Cut CAPEX and capacity to further lower cash burn

Decreases during second half of 2020

Data sources: Southwest Airlines, Delta Air Lines, United Airlines, American Airlines, Alaska Air Group, JetBlue Airways, Spirit Airlines.

Some revisions have been staggering. For example, American Airlines (AAL -2.06%) was burning around $100 million per day in April. Although it has improved since then, the company's cash burn is still among the highest of all airlines, and higher than that of Delta Air Lines (DAL 0.43%) and Southwest, even though they are around three times American's size.

Even though nearly all of the major airlines have revised their April estimates to reflect less harmful daily cash burn, it's still cash burn. There's no sugarcoating that their businesses have gone from making money to losing money.

Alaska Air Group (ALK -0.99%) estimates that it can reach breakeven by the end of 2020. Delta estimates that it could reach breakeven by early 2021.

Another estimate that airlines are conveying to investors is how much cash they have on hand to handle an ongoing cash burn. Southwest forecasts that it has two years of cash on hand, based on its revised cash burn rate of $20 million per day.

It gets tricky once you realize how sensitive these estimates are. For example, Southwest's cash will only go half as far if its burn rate increases to around its original April estimates. That could happen if the rise in COVID-19 cases in Texas, Florida, Arizona, and other states brings a second wave of shutdowns.

Digging deeper

Digging deeper into the cash burn numbers, it's clear that some airlines are not taking the pandemic as seriously. For example, Delta and JetBlue Airways (JBLU -18.77%) blocked middle seats on their domestic flights, and Southwest has ensured that it will not book a single flight at more than two-thirds capacity. On the other hand, American Airlines was keeping planes at 85% capacity, but starting July 1, it resumed booking to full capacity, if possible. United and Spirit Airlines (SAVE -3.07%) also aren't capping capacity. Therefore, although American has substantially decreased its cash burn estimates, that assumption is grounded in the fact that it isn't restricting capacity on its planes.
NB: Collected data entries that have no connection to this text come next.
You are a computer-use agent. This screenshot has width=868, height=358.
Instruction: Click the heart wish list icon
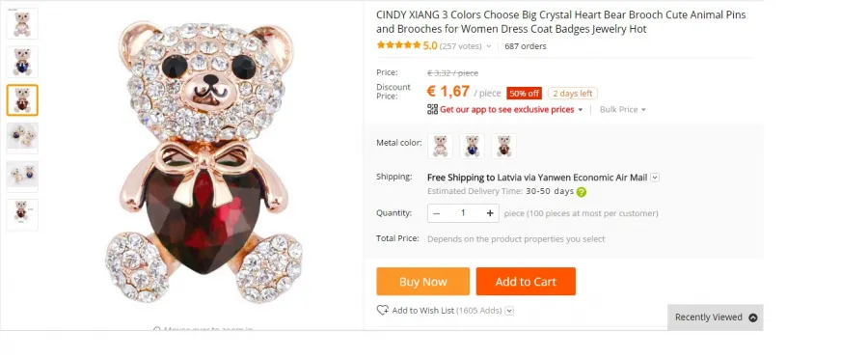point(383,311)
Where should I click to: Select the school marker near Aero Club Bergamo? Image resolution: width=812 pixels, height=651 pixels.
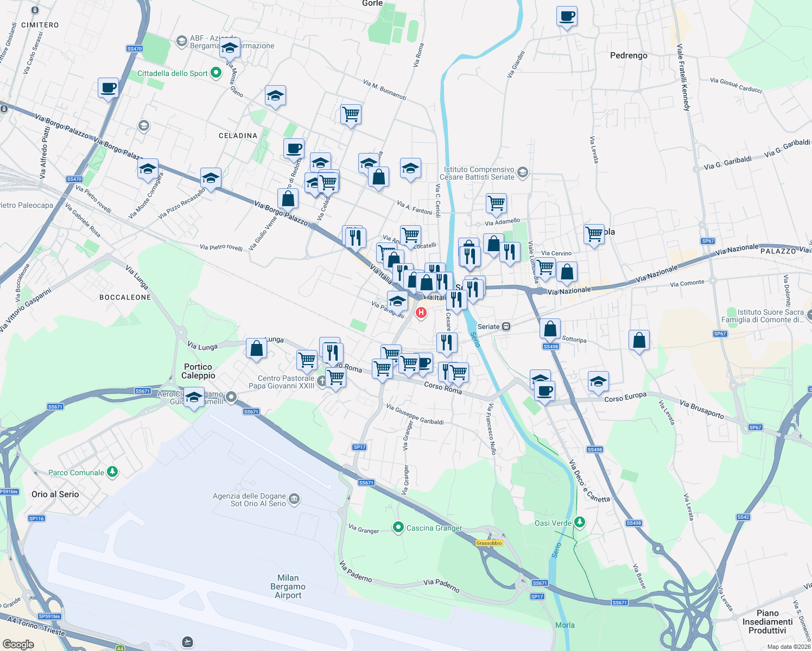click(194, 398)
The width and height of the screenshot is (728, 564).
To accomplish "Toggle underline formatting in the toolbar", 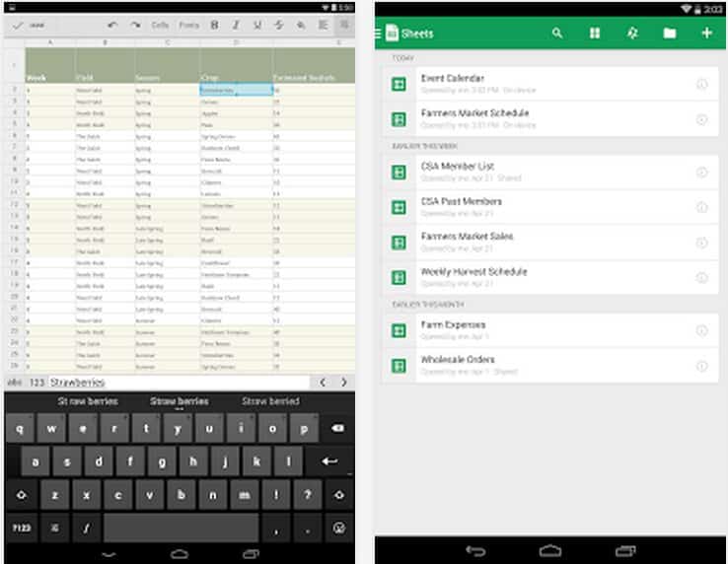I will click(257, 25).
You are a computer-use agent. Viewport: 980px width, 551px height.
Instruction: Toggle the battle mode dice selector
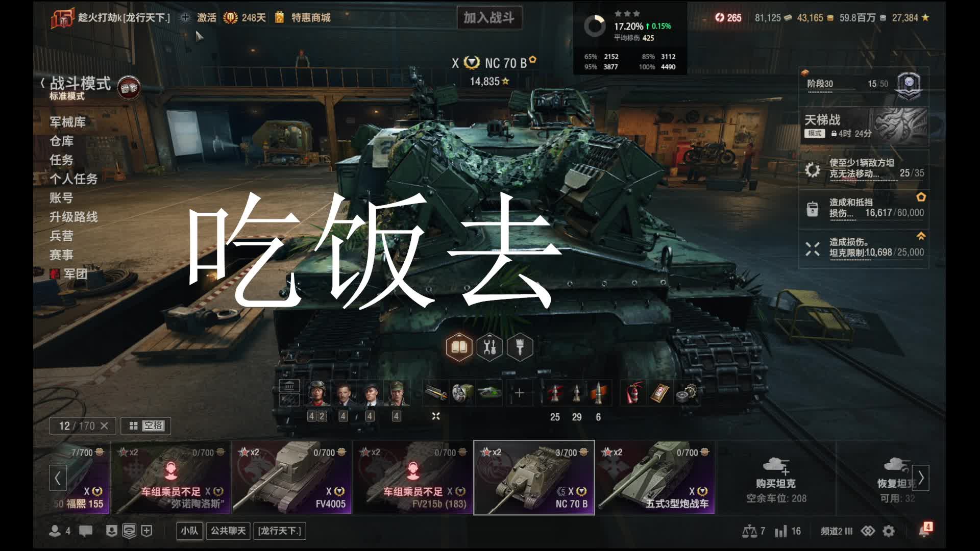(x=129, y=88)
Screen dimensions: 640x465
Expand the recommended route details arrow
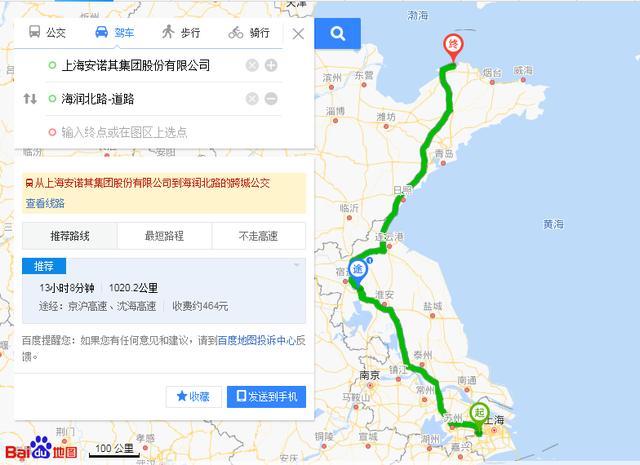click(297, 265)
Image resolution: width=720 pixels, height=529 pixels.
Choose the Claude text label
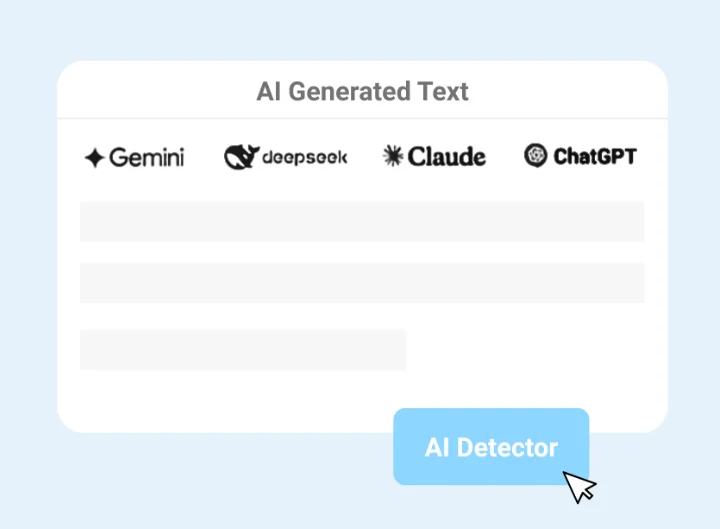[x=447, y=156]
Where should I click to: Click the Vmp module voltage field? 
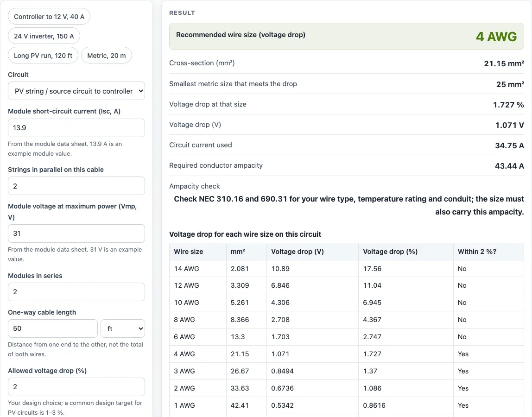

It's hard not to notice that the airlines with the loosest attitudes about capacity are also the ones that have the weakest balance sheets and whose stocks have been hit the hardest by the pandemic. Ignoring social distancing advice in an effort to maximize the revenue from a plane may help their short-term numbers, but it also could rub customers the wrong way or even dissuade passengers from traveling with these airlines altogether.

Pick what's best for you

Airlines aren't for everyone. If you have a long-term time horizon and believe that airline traffic bottomed in the second quarter, will gradually increase in the third and fourth quarters, and will return somewhat to normal next year, you should probably be a buyer of airlines. If you have a short-term time horizon, believe a vaccine could take a while to implement, and believe that there could be a second wave of COVID-19 cases that causes airline traffic to regress and stall at Q2 levels, you may want to sell airlines.

Even if you're somewhat undecided, my advice would be to only consider the best of the airline stocks, which would be mainly Southwest and Delta, and maybe the small but strong airlines like Alaska and JetBlue. These companies could provide a strong long-term investment. With this comes a good amount of risk, but you'd be doing yourself a favor by backing only the best in the sector.